And the winner is....

Typhoon Rips Through Cemetery; Hundreds Dead 
Did I read that right? 
*************************************************** 

Sunday, December 22, 2013

Sunday Joke!







A snail buys a fast new car
There was once a snail who was sick and tired of his reputation for being so slow. He decided to get some fast wheels to make up the difference. After shopping around a while, he decided that the Datson 240-Z was the car to get. So the snail goes to the nearest Datsun dealer and says he wants to buy the 240-Z, but he wants it repainted "240-S".

The dealer asks, "Why 'S'?"

The snail replies, "'S' stands for snail. I want everybody who sees me roaring past to know who's driving."

Well, the dealer doesn't want to lose the unique opportunity to sell a car to a snail, so he agrees to have the car repainted for a small fee.

The snail gets his new car and spent the rest of his days roaring happily down the highway at top speed. And whenever anyone would see him zooming by, they'd say "Wow! Look at that S-car go!"



           

A game of animal football
The animals were bored. Finally, the lion had an idea. "I know a really exciting game that the humans play called football. I've seen it on T.V."

He proceeded to describe it to the rest of the animals and they all got excited about it so they decided to play. They went out to the field and chose up teams and were ready to begin.

The lion's team received. They were able to get two first downs and then had to punt. The mule punted and the rhino was back deep for the kick. He caught the ball, lowered his head and charged. First, he crushed a roadrunner, then two rabbits. He gored a wildebeast, knocked over two cows, and broke through to daylight, scoring six.

Unfortunately, they lacked a placekicker, and the score remained 6 - 0.

Late in the first half the lion's team scored a touchdown and the mule kicked the extra point. The lion's team led at halftime 7 - 6. In the locker room, the lion gave a peptalk.

"Look you guys. We can win this game. We've got the lead and they only have one real threat. We've got to keep the ball away from the rhino, he's a killer. Mule, when you kick off be sure to keep it away from the rhino."

The second half began. Just as the mule was about to kick off, the rhino's team changed formation and the ball went directly to the rhino. Once again, the rhino lowered his head and was off running. First, he stomped two gazelles. He skewered a zebra, and bulldozed an elephant out of the way. It looked like he was home free. Suddenly at the twenty yard line, he dropped over dead. There were no other animals in sight anywhere near him. The lion went over to see what had happened. Right next to the dead rhino he saw a small centipede.

"Did you do this?" he asked the centipede.

"Yeah, I did." the centipede replied.

The lion retorted, "Where were you during the first half?"

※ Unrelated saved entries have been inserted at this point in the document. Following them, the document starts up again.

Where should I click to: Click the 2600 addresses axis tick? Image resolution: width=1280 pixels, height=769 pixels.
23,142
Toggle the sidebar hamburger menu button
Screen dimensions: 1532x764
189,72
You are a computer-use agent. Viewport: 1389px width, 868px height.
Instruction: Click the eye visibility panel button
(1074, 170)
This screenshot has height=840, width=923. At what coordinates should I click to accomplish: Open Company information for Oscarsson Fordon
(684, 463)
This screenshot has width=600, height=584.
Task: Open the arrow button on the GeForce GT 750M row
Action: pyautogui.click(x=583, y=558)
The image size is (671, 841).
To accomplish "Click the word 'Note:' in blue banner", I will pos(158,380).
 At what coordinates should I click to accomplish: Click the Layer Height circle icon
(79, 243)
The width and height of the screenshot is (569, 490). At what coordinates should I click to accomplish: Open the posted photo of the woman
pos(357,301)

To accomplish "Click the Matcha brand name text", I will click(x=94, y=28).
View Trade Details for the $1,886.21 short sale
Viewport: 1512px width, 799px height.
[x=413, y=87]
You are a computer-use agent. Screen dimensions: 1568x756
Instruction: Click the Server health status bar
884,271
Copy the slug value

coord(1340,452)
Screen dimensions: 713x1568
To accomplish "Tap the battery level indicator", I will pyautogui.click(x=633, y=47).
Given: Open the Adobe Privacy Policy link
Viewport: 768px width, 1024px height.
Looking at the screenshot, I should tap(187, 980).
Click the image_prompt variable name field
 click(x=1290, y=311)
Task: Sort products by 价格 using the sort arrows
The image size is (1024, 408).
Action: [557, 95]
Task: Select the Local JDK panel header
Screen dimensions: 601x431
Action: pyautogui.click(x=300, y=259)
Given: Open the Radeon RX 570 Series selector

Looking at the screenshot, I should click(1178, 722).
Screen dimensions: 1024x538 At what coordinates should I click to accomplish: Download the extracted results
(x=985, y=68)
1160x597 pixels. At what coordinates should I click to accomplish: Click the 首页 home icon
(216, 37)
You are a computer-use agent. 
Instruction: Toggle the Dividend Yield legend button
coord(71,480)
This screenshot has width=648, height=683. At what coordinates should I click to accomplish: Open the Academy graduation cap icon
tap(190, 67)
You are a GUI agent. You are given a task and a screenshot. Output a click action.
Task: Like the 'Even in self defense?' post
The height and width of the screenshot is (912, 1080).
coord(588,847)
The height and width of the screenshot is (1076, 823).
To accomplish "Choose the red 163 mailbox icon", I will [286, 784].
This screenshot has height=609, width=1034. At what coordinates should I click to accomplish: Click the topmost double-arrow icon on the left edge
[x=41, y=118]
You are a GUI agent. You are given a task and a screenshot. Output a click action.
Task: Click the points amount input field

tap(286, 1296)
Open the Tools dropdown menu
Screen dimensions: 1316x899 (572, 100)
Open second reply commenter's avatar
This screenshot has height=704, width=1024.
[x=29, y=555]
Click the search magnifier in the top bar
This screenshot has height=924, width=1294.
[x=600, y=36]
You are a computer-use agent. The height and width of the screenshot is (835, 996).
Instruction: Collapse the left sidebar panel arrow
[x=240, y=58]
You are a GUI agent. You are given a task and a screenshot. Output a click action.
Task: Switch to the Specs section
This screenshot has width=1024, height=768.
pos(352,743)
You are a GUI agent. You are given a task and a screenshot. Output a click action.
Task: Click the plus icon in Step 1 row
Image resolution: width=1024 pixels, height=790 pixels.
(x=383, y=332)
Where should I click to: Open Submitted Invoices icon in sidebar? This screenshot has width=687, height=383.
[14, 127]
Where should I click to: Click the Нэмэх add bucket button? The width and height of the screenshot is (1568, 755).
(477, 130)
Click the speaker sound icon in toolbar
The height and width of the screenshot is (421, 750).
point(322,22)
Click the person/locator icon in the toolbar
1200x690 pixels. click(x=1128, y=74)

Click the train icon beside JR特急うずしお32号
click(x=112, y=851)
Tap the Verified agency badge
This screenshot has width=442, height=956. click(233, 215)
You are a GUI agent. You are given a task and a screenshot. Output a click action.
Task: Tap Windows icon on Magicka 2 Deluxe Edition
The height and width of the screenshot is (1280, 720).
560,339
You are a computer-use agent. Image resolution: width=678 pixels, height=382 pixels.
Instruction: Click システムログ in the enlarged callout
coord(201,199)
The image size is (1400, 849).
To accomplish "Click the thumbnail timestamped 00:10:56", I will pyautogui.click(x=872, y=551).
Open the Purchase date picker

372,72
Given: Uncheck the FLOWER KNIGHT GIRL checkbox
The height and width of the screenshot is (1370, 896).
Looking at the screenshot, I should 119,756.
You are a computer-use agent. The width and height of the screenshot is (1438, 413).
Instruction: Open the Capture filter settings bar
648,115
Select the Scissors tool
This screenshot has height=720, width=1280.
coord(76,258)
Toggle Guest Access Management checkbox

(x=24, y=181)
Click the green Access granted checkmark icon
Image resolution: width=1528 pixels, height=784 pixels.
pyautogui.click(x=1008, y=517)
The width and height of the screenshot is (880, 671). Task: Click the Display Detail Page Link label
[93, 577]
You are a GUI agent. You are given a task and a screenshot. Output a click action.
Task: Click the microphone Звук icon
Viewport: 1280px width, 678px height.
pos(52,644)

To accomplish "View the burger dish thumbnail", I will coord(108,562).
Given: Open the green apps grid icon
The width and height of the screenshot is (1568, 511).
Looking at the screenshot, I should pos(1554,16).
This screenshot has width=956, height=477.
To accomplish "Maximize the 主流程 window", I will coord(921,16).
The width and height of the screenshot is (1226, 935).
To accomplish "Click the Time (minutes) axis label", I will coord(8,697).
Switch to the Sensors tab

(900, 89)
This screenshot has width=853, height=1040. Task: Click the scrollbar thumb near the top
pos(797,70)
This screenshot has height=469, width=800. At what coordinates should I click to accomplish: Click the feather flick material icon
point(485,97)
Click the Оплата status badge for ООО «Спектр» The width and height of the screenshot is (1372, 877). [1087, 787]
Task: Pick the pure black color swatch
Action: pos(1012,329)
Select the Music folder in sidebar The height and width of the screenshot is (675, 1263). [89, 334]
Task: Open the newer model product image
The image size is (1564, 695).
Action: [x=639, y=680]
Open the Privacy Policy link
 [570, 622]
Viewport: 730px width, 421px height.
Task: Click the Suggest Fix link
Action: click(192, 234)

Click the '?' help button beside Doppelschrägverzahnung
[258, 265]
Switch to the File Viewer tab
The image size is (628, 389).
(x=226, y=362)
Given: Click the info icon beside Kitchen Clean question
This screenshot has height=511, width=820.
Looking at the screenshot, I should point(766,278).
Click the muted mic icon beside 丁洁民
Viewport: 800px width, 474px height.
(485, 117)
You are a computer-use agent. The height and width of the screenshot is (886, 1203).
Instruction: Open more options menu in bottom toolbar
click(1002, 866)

"I was putting on my shoes."



These chickens want books
A pair of chickens walk up to the circulation desk at a public library and say, 'Buk Buk BUK.' The librarian decides that the chickens desire three books, and gives it to them...and the chickens leave shortly thereafter.

Around midday, the two chickens return to the circulation desk quite vexed and say,' Buk Buk BuKKOOK!' The librarian decides that the chickens desire another three books and gives it to them. The chickens leave as before.

The two chickens return to the library in the early afternoon, approach the librarian, looking very annoyed and say, 'Buk Buk Buk Buk Bukkooook!' The librarian is now a little suspicious of these chickens. She gives them what they request, and decides to follow them.

She followed them out of the library, out of the town, and to a park. At this point, she hid behind a tree, not wanting to be seen. She saw the two chickens throwing the books at a frog in a pond, to which the frog was saying, "Rrredit Rrredit Rrredit..."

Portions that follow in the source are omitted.